Yine çocukluğumdan bir deyişle yazımı bitireyim. Benden üstün olan rakibimle yarışmayı kabul ederken talep ettiğim avans için ağzımın payını alsam da bu kez OGS kavramına takılırım. Taşradasın. Kısa pantalonun diz üstü olanına bile özenirsin. Sen biribirine “ülen” diye seslenirken şehirden gelen yaşıtın çocuk “aslanım” dedikçe sinir olursun. Bir de süslü bisikletine bakarsın ve kıskançlıkla OGS diline vurur ve “Orospuyu Gösteren Süsüdür” der çamur atar durursun.
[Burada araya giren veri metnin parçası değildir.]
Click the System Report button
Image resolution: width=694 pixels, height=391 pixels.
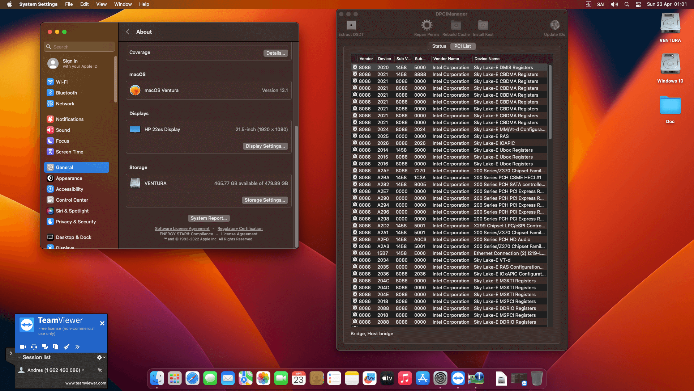[209, 218]
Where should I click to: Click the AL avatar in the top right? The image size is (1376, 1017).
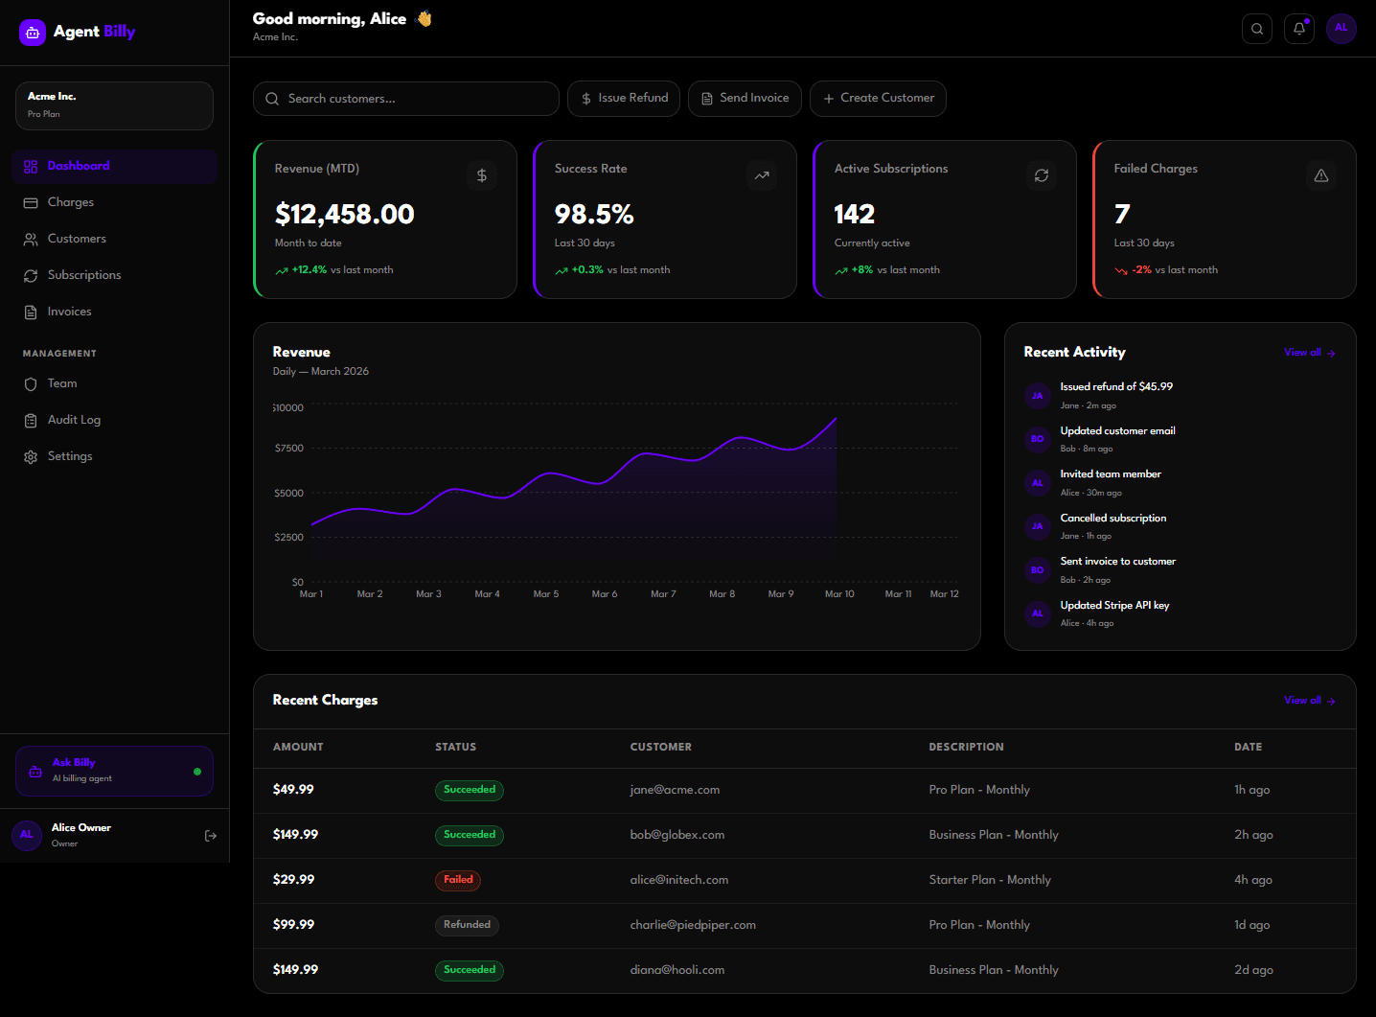(1341, 28)
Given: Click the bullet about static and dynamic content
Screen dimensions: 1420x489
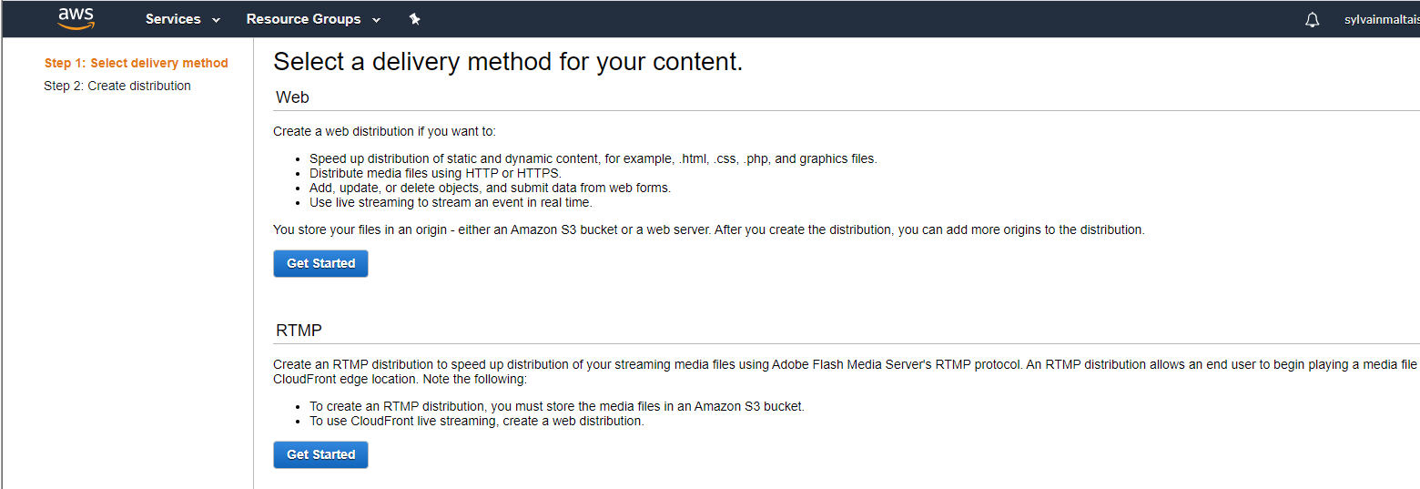Looking at the screenshot, I should point(593,158).
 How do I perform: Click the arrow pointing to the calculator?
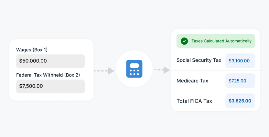tap(104, 71)
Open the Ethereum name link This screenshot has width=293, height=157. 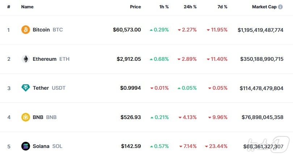point(44,59)
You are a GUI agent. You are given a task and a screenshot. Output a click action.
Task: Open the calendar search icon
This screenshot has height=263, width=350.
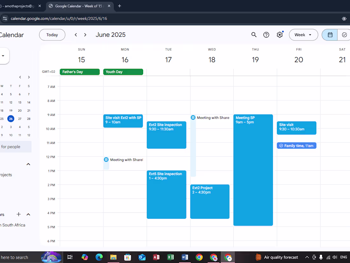click(254, 35)
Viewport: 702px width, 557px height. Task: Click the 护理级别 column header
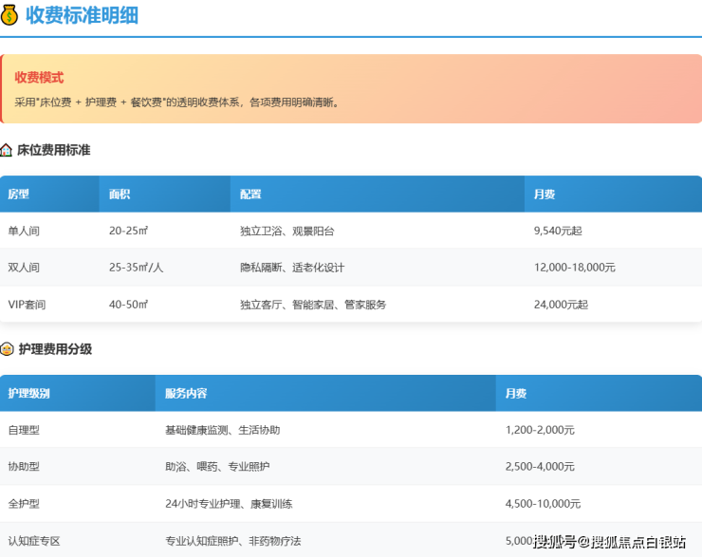[29, 393]
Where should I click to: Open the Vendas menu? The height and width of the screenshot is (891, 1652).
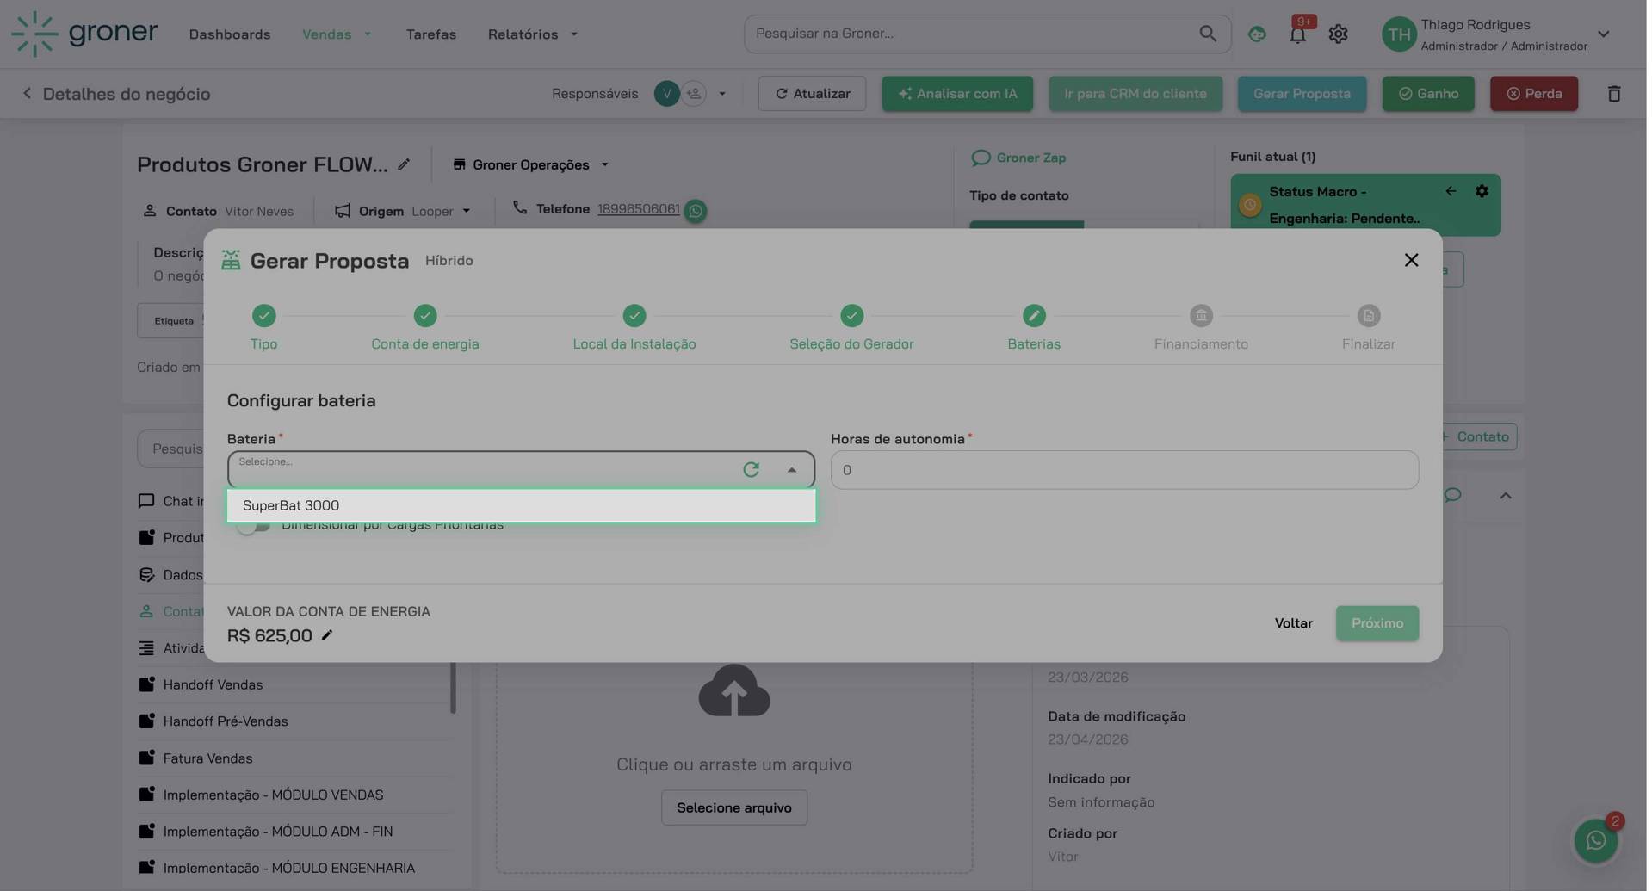point(336,34)
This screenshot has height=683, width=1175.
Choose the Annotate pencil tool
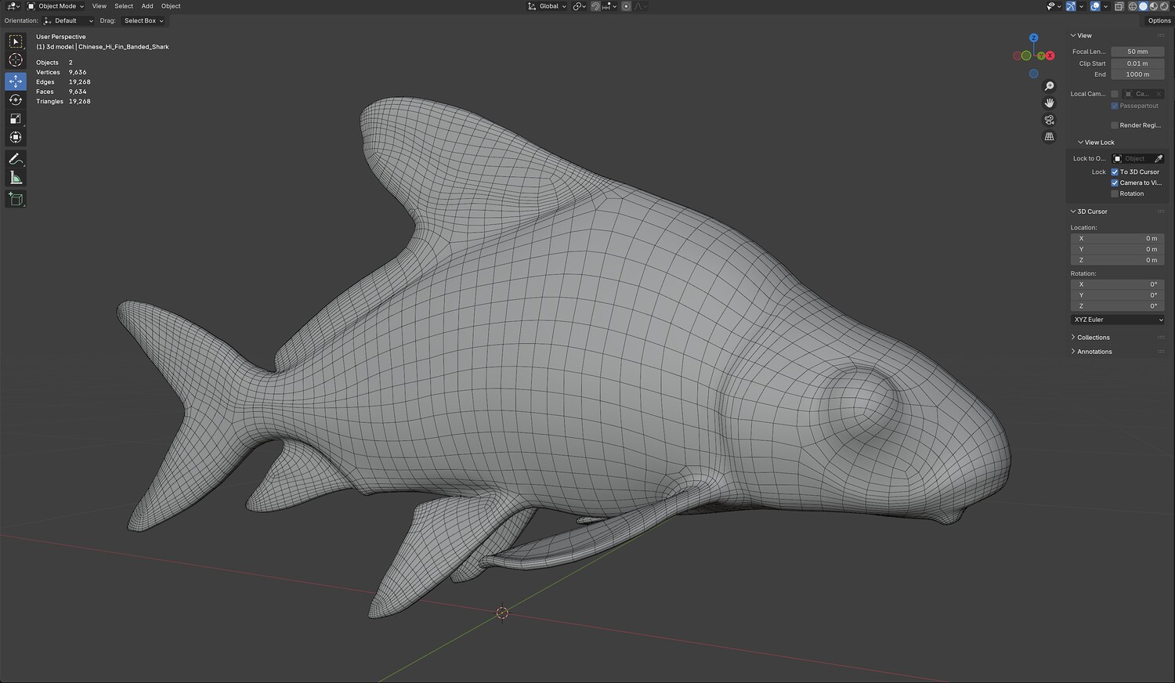click(16, 159)
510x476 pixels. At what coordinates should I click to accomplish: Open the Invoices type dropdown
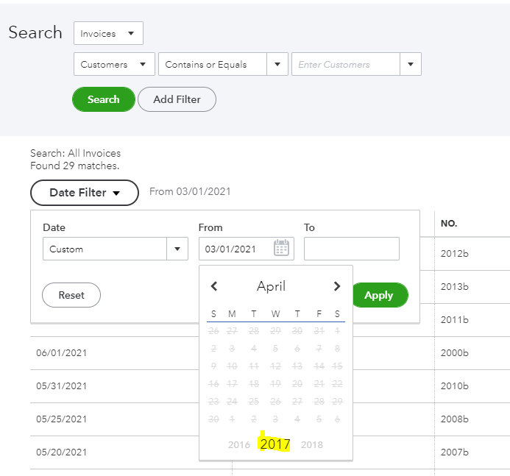108,33
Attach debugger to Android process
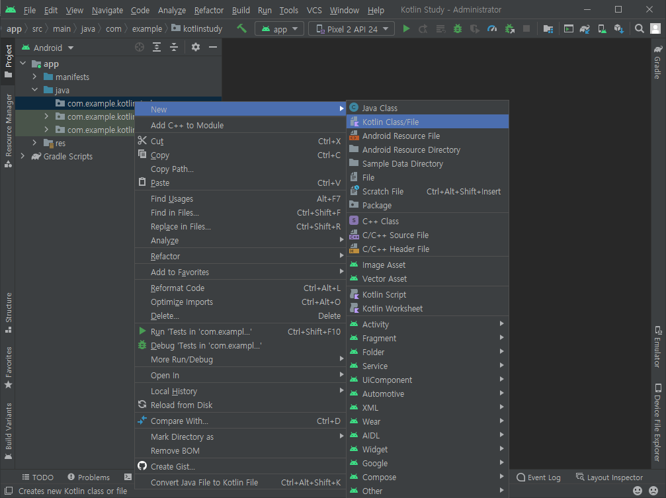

Meğer OGS deyimi sadece çocukluk anısı değilmiş 2016 yılında da aynı yaklaşım hâla geçerliymiş hem de ekrana bakıp da adam sandıklarında bile…

Sözün özü; nereden nereye ? Anadol’un sadeliğinden, Kamuran Ustanın elindeki lambanın volana yansıyan ışığıyla verilen avansa imrenen OGS li araç gereçlerle sürdürülebilir bir yaşamın yollarında yolunuz ve yolculuklarınız hep açık ve aydınlık geçsin.